Batalha de Monte Cassino

Na realidade, segundo os peritos em história militar, foram duas batalhas pelo controlo do mosteiro, alcantilado no topo de um monte, dominando uma planície, no caminho para Roma, para as tropas vindas do sul. O desenrolar voraz das ações de guerra, contudo, aglutinou aquelas duas fases numa só batalha.
Os alemães, conhecendo o valor estratégico do monte, tomam-no durante a Segunda Guerra Mundial e ali aquartelam três divisões de infantaria e duas blindadas da Wehrmacht (exército terrestre alemão).
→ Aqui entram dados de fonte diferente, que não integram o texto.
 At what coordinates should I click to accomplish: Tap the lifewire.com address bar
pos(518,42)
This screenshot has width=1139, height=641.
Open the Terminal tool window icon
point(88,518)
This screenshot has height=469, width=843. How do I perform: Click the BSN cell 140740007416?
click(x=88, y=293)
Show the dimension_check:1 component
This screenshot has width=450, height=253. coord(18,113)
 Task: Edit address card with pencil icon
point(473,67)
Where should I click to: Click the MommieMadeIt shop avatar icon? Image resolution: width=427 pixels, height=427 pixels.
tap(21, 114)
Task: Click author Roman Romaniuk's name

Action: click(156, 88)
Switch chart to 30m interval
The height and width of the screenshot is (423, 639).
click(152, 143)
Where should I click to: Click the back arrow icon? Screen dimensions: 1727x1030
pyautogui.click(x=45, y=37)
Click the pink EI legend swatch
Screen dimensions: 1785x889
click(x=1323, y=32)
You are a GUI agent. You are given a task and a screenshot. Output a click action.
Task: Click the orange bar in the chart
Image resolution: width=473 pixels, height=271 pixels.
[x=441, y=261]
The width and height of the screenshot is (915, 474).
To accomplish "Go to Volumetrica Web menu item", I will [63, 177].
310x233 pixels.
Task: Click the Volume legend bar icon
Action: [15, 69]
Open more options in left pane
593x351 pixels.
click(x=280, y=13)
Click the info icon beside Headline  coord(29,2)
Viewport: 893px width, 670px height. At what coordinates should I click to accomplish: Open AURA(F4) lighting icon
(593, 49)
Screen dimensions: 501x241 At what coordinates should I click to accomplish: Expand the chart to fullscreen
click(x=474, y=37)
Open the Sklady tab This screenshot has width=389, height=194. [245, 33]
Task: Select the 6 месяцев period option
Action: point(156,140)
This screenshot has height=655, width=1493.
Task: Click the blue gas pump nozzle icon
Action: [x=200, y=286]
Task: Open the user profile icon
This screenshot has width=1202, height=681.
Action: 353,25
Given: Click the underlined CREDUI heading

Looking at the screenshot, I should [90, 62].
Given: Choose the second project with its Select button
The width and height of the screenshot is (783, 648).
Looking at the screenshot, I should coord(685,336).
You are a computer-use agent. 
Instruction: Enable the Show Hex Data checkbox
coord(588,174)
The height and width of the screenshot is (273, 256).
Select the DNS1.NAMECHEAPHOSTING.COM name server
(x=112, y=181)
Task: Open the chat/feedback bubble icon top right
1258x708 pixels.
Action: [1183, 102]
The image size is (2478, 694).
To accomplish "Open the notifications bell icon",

Os Aliados pretendiam, no seu avanço a partir do Sul de Itália (1943), atingir Roma. Porém, "tropeçam" em Monte Cassino. Empenham, neste ataque, ao objetivo alemão, o Corpo Expedicionário Francês (que enfileirava também duas divisões magrebinas, uma marroquina e outra argelina), o II Corpo de Exército dos EUA, com duas divisões de infantaria, e o X Corpo de Exército Britânico, com três divisões. Atacam de norte para sul e atingem alguns objetivos estratégicos alemães, bem como alguns setores operacionais de apoio ao controlo do monte. Algumas colinas, rios e povoados a nordeste e a leste da montanha fortificada são tomados, sempre com encarniçados combates, destruindo-se também pistas de aviação e armazéns logísticos dos nazis.
Os alemães, todavia, resistem, contra-atacando e atingindo duramente os Aliados. As baixas aumentam dia a dia. As operações dos Panzer nazis causarão "matanças" desastrosas em algumas divisões aliadas. Os americanos conhecem reveses sérios. Os britânicos aguentam-se e as tropas ao serviço do General francês Juin conhecem alguns êxitos. O ataque aliado continua, porém, imparável.
A situação, em fins de janeiro, estava "empatada", embora os Aliados ganhassem aqui e ali alguns pontos fortes de defesa alemã, cuja artilharia, nesta altura, causava danos sérios nos ocidentais, principalmente na divisão texana dos EUA.
A 30 de janeiro, os alemães repelem um ataque pelo flanco sul de Monte Cassino. Atacam na vertente norte os Aliados e retomam posições. Os reforços alemães ainda vão chegando, através de pontos de apoio em seu poder a oeste do monte. A 10 de fevereiro, por exemplo, estes reforços permitem-lhes reter ataques ao mosteiro, fustigado pela artilharia e bombardeamentos aliados, reconquistando setores em seu torno.
Entretanto, a cidade de Cassino, na planície, era já dos Aliados. A neve, entretanto, começa a cair em força, emperrando as operações; os Aliados atacam vários pontos, inclusive o mosteiro. Nos montes vizinhos, os combates prosseguem: os Aliados pretendem capturar pontos elevados para bombardear o mosteiro. Os contra-ataques alemães começam a ser menos vitoriosos.
A 14 de fevereiro, a Quarta Divisão Indiana do Exército Britânico tenta o ataque ao mosteiro, mas é travada por nevões fortíssimos. Bombardeamentos aliados sucedem-se contra o mosteiro, onde os alemães resistem, abnegadamente, diga-se, entre ruínas: a defesa do mosteiro era imperativa, pois tratava-se do ponto forte da defesa oriental da Wehrmacht face a Roma. Repelem e resistem a ataques ao monte.
A 17 de fevereiro, porém, os Gurkhas da Quarta Divisão Indiana dos Britânicos atacam pela terceira e última vez o mosteiro, conseguindo, finalmente, vencer a resistência alemã, abrindo caminho ao avanço das restantes unidades aliadas. Depois de milhares de mortos e feridos e da destruição de um dos pilares do mundo cristão ocidental, os Aliados tinham Roma no "horizonte" e a Itália na mira.